🤖 AI Summary
This work systematically exposes, for the first time, privacy vulnerabilities in multimodal large language models (MLLMs)—specifically, personal identifiable information (PII) leakage from vision-language models (VLMs)—within multimodal settings. To address this, we propose a fine-tuning-free, concept-guided privacy protection method: it localizes and modifies PII-related internal representations via concept vectors and integrates a task-rejection mechanism to dynamically suppress sensitive outputs during inference. We further construct multiple realistic, application-aligned multimodal PII benchmark datasets.
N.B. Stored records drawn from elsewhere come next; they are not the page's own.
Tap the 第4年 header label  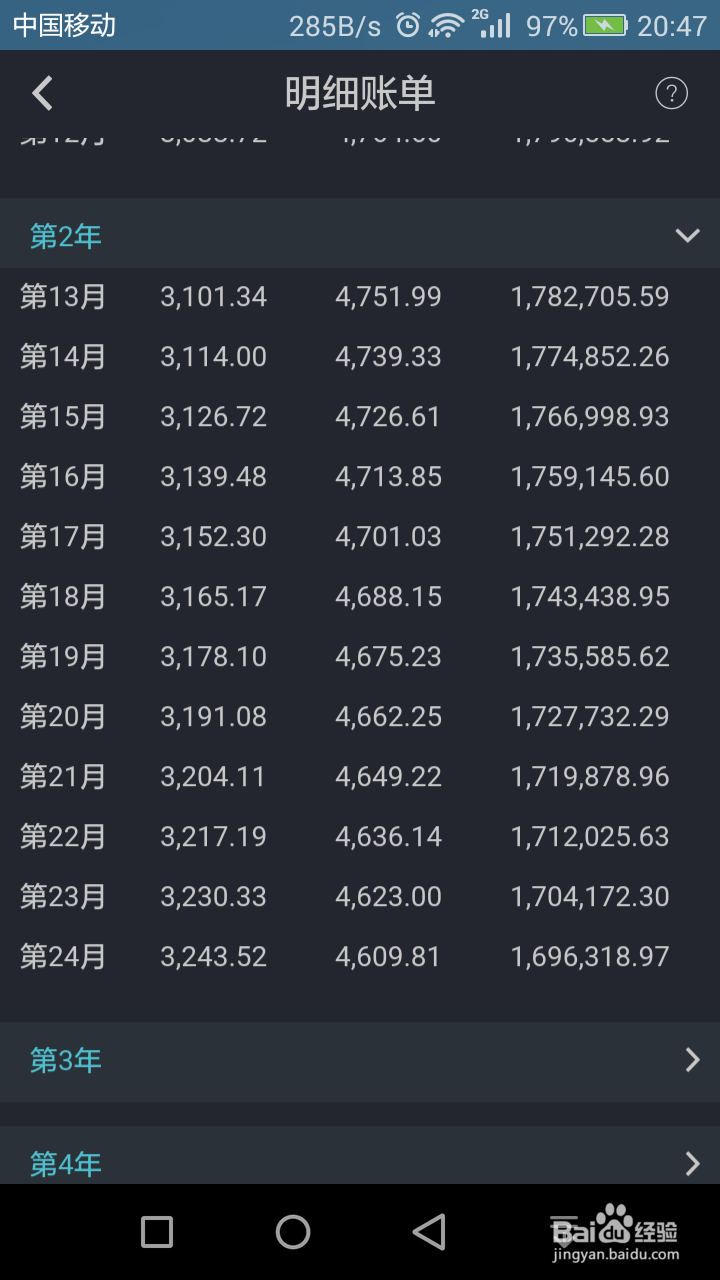(66, 1164)
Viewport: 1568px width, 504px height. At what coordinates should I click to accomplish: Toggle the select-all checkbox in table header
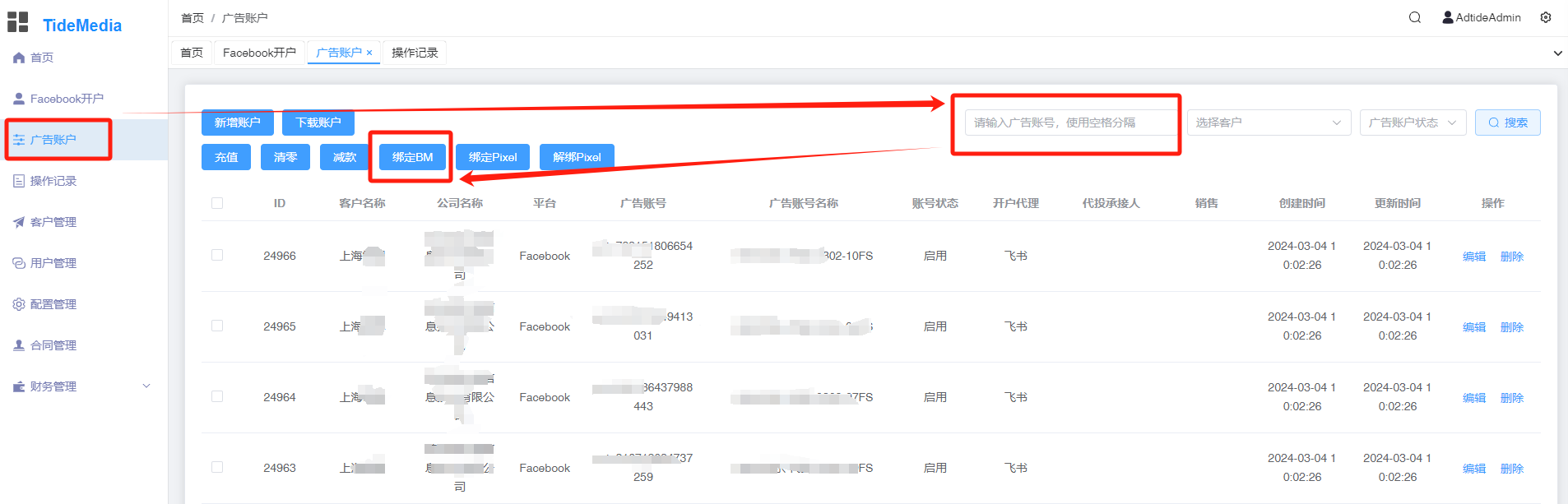tap(217, 203)
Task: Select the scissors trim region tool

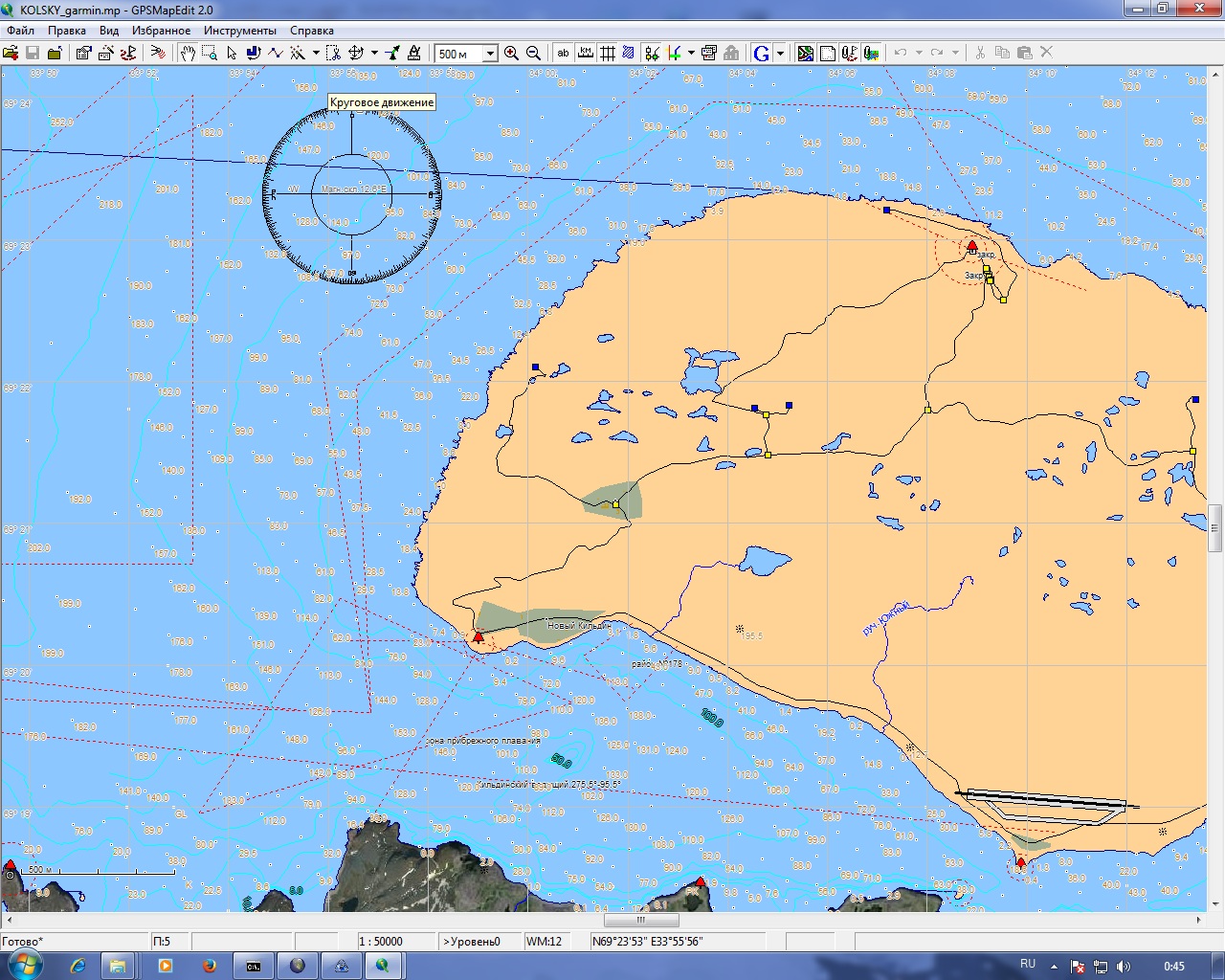Action: pos(333,54)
Experiments demonstrate that our method achieves an average PII-task rejection rate of 93.3%, while preserving near-original performance on non-sensitive tasks—outperforming existing baselines significantly. The approach is effective, generalizable across diverse VLMs and PII types, and deployment-friendly due to its inference-time, parameter-efficient design.
📝 Abstract
Multimodal large language models (MLLMs) have demonstrated remarkable capabilities in processing and reasoning over diverse modalities, but their advanced abilities also raise significant privacy concerns, particularly regarding Personally Identifiable Information (PII) leakage. While relevant research has been conducted on single-modal language models to some extent, the vulnerabilities in the multimodal setting have yet to be fully investigated. In this work, we investigate these emerging risks with a focus on vision language models (VLMs), a representative subclass of MLLMs that covers the two modalities most relevant for PII leakage, vision and text. We introduce a concept-guided mitigation approach that identifies and modifies the model's internal states associated with PII-related content. Our method guides VLMs to refuse PII-sensitive tasks effectively and efficiently, without requiring re-training or fine-tuning. We also address the current lack of multimodal PII datasets by constructing various ones that simulate real-world scenarios. Experimental results demonstrate that the method can achieve an average refusal rate of 93.3% for various PII-related tasks with minimal impact on unrelated model performances. We further examine the mitigation's performance under various conditions to show the adaptability of our proposed method.